Je sentis la colère montée à nouveau et je m’écriais :
– Non, j’ai plein de questions en tête !!!! Plein de questions auxquelles tu ne veux pas répondre ! Alors oui, cette question peut paraître con, mais j’aimerais que tu y répondes ! Car au moins cette reponse là, elle me permettra de garder un pied dans la réalité !
J’étais rouge de colère. Je manquais de souffle.
James me regarda et sourit. Il avait plutôt un joli sourire. Il semblait moins dangereux. Ce n’était pas un sourire franc mais ses yeux bleus pétillaient de malice.

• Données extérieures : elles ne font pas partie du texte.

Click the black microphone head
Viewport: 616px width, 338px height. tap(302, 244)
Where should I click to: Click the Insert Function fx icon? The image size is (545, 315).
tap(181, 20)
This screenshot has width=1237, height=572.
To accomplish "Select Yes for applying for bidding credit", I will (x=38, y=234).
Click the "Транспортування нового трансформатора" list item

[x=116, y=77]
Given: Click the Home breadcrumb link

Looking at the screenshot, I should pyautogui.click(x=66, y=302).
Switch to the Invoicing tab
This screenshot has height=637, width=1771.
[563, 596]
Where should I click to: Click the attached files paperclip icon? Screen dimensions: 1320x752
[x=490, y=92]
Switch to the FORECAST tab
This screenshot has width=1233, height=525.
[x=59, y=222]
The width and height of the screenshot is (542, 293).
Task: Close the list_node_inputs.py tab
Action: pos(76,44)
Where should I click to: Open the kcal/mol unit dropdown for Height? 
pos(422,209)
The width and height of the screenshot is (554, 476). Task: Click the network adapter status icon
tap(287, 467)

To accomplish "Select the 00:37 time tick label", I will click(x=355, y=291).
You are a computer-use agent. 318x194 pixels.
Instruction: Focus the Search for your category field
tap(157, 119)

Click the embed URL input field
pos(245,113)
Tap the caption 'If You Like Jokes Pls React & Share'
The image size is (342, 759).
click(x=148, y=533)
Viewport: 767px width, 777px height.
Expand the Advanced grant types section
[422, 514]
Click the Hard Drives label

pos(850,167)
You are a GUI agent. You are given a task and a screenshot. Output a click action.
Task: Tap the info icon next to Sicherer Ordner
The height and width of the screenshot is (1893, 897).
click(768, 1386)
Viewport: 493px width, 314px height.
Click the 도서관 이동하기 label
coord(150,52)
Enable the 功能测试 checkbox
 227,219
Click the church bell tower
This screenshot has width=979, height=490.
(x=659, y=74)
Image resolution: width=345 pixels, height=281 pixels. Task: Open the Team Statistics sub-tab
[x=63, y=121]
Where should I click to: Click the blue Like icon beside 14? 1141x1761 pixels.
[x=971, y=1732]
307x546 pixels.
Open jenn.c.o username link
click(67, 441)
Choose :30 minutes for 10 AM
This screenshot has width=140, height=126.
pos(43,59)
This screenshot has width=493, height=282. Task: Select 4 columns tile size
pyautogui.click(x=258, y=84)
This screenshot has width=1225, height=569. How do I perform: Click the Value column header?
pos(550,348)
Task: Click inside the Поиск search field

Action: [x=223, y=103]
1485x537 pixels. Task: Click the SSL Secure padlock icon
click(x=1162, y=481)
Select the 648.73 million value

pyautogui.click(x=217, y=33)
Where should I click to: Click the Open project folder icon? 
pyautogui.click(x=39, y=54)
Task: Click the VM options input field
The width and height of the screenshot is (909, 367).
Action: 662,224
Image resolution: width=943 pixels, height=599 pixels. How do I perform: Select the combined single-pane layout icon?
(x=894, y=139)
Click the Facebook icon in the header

– C’est moi qui t’ai habillée… et il me dit ça comme s’il me lançait un défit, fier de lui. Si c’est le fait de t’avoir vu nue qui te pose un problème … je peux te dire que tu n’as aucun complexe à avoir …
Il m’exaspérait. Je lui claquais la porte au nez et l’entendis rire tandis que je pestais dans mon coin.
La douche fut salvatrice. J’étais heureuse de pouvoir me délasser sous l’eau chaude après tout ce que je venais d’endurer. Heureuse également de retirer l’odeur d’Adam de ma peau, l’odeur du sexe aussi. La douche m’aiderait peut-être à y voir plus clair dans mes sentiments et m’aiderait peut-être à comprendre pourquoi je m’étais laissé charmer si facilement par Adam.
Je me séchais rapidement et remis mes vêtements. Je n’avais pas de sous-vêtements et je détestais ça. Il faudrait que j’en trouve en route.
Lorsque je pénétrais à nouveau dans la chambre, j’y trouvais un James qui faisait les cent pas dans le peu d’espace que l’on avait. Il me lança :
– Moi aussi, j’ai une question … pendant que vous faisiez votre petite affaire là … t’as pensé à te protéger ?
Je prenais la question comme une baffe. Il me faisait quoi là ? J’avais l’impression d’entendre mon père.
– Pardon ?
– Ptain Eve, dis moi que tu prends la pilule … dis-moi que tu l’as obligé à foutre une putain de capote…
Je ne répondis pas.
Et là, il explosa littéralement de colère :
– Mais putain de bordel de merde ! À l’heure du SIDA ! À l’heure où on contrôle les naissances ! Tu baises avec un putain de vampire et tu ne te protèges même pas !!!!!! Mais putain Eve ! T’es inconsciente ou quoi ????
Et me montrant du doigt :
– T’es dans une putain de merde Eve ! Tu t’es foutue dans une putain de merde !!!!
Et il sortit fou de colère en claquant la porte …
Je restais figée sur place … sans comprendre ce qu’il venait de se passer. Finalement, je n’étais plus très sûre d’être en sécurité avec lui.